Portsmouth Abbey School Announces Commencement Speaker for the Class of 2019
John M. McCardell - Commencement Speaker 2019

 

The Board of Trustees and Headmaster of Portsmouth Abbey School are proud to announce that Dr. John Malcolm McCardell, Jr., will deliver the commencement address to the Class of 2019 on Sunday, May 26.

Dr. McCardell is a distinguished historian and respected national leader in liberal arts education. He possesses a record of achievement as a scholar of the American South and is a respected national figure in the public discussion about higher education and student life. He currently serves as the vice-chancellor and president of Sewanee: The University of the South, where he is also a history professor.

A Maryland native and a 1971 graduate of Washington and Lee University, Dr. McCardell completed graduate work at The Johns Hopkins University and at Harvard University where he earned a Ph.D. in history in 1976.  For his dissertation, “The Idea of a Southern Nation,” he was awarded the 1977 Allan Nevins Prize by the Society of American Historians.

After graduation, Dr. McCardell joined the history faculty at Middlebury College in 1976 and served as Middlebury’s president from 1992 until he stepped down in 2004. Dr. McCardell was named professor emeritus, and he and his wife, Bonnie, received an Honorary Alumni Plaque Award from the Alumni Association to highlight their many years and multiple dimensions of service. In 2009, they both received honorary degrees from the College.

In January 2010, Dr. McCardell was elected to be the 16th vice-chancellor of Sewanee: The University of the South. Sewanee is a 13,000-acre liberal arts university known for being a top producer of Rhodes Scholars and for its publication of The Sewanee Review, the longest running literary magazine in the country. The university has graduate programs in literature, the founder of which was a Bread Loaf graduate, as well as The School in Theology, an Episcopal seminary.

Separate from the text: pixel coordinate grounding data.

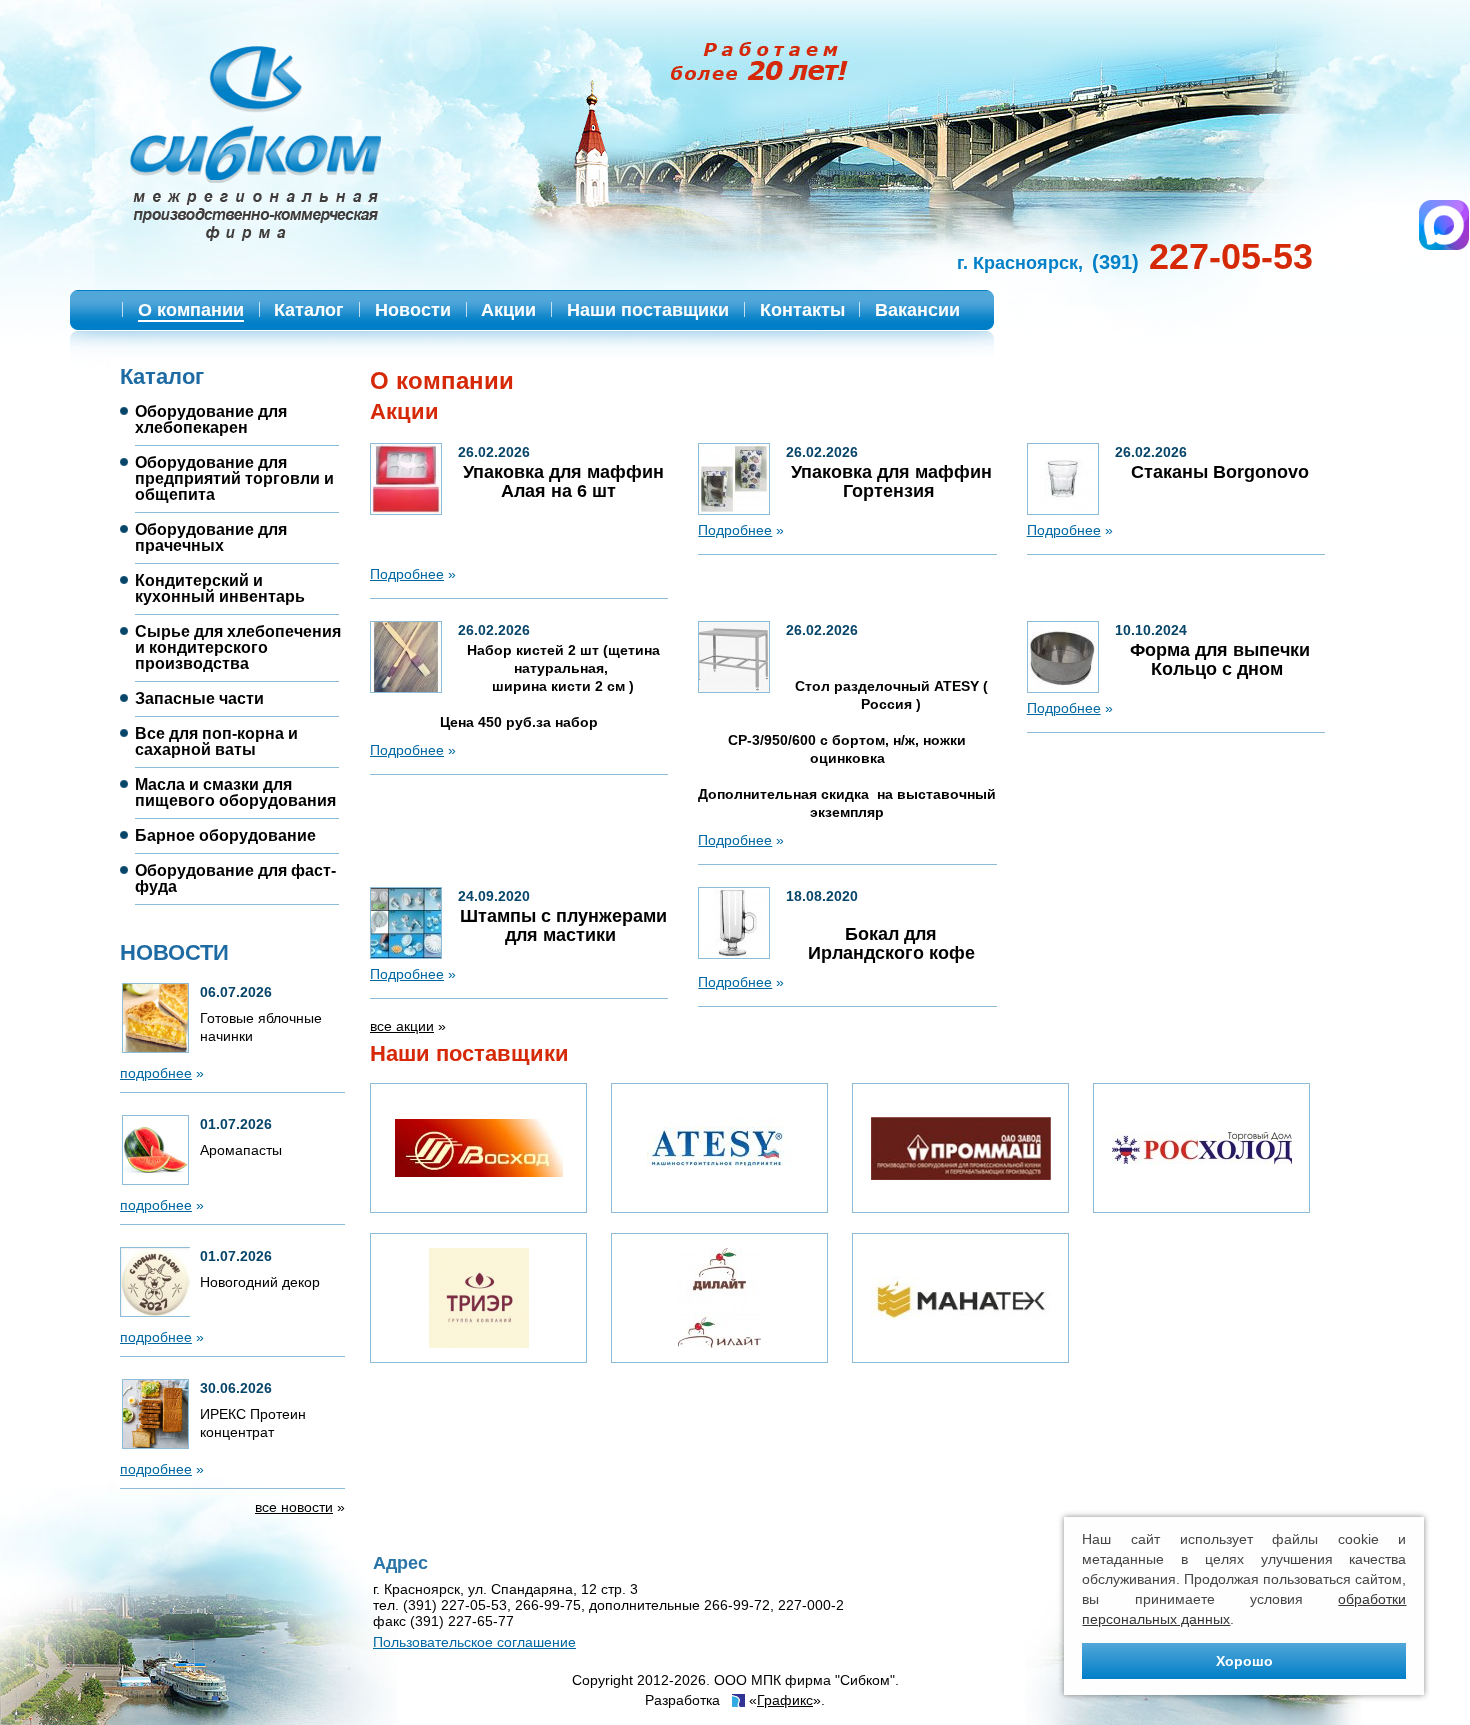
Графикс (785, 1700)
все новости (294, 1507)
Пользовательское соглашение (474, 1642)
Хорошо (1244, 1661)
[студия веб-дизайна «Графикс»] (736, 1702)
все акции (402, 1026)
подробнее (156, 1073)
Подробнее (407, 574)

Dr. McCardell, a prolific writer, has authored many essays, chapters, articles, and book reviews. His specialty is U.S. history in the 19th century with special emphasis on the Old South and on American historiography. In addition, he served as chairman of the Division III Presidents’ Council of the NCAA in 2003-04 and led a successful, comprehensive reform effort. He is the founder and director of Choose Responsibility, an organization dedicated to exploring and advocating the lowering of the legal drinking age to 18 and issuing drinking learner permits to adults age 18, 19, and 20 in an effort to promote responsible consumption. He authored an op-ed in The New York Times in 2004 saying, "the 21-year-old drinking age is bad social policy and terrible law." He later spearheaded the creation of the Amethyst Initiative, a statement of over 120 college presidents across the United States calling for reconsideration of drinking age laws.

Dr. McCardell serves on the Board of Directors of the National Association of Independent Colleges and Universities (NAICU). NAICU board members set the association agenda on federal higher education policy; actively encourage support of association priorities and initiatives; and oversee the organization’s financial administration.  In 2015-2016, he chaired the board.

He has been a trustee of The Episcopal High School and Washington and Lee University, and currently serves on the boards of Porter-Gaud School in Charleston, SC, and the South Carolina Historical Society.

Dr. McCardell is a member of Phi Beta Kappa and Omicron Delta Kappa and has been honored with grants and fellowships from the American Philosophical Society, the National Endowment for the Humanities and the Institute for Southern Studies.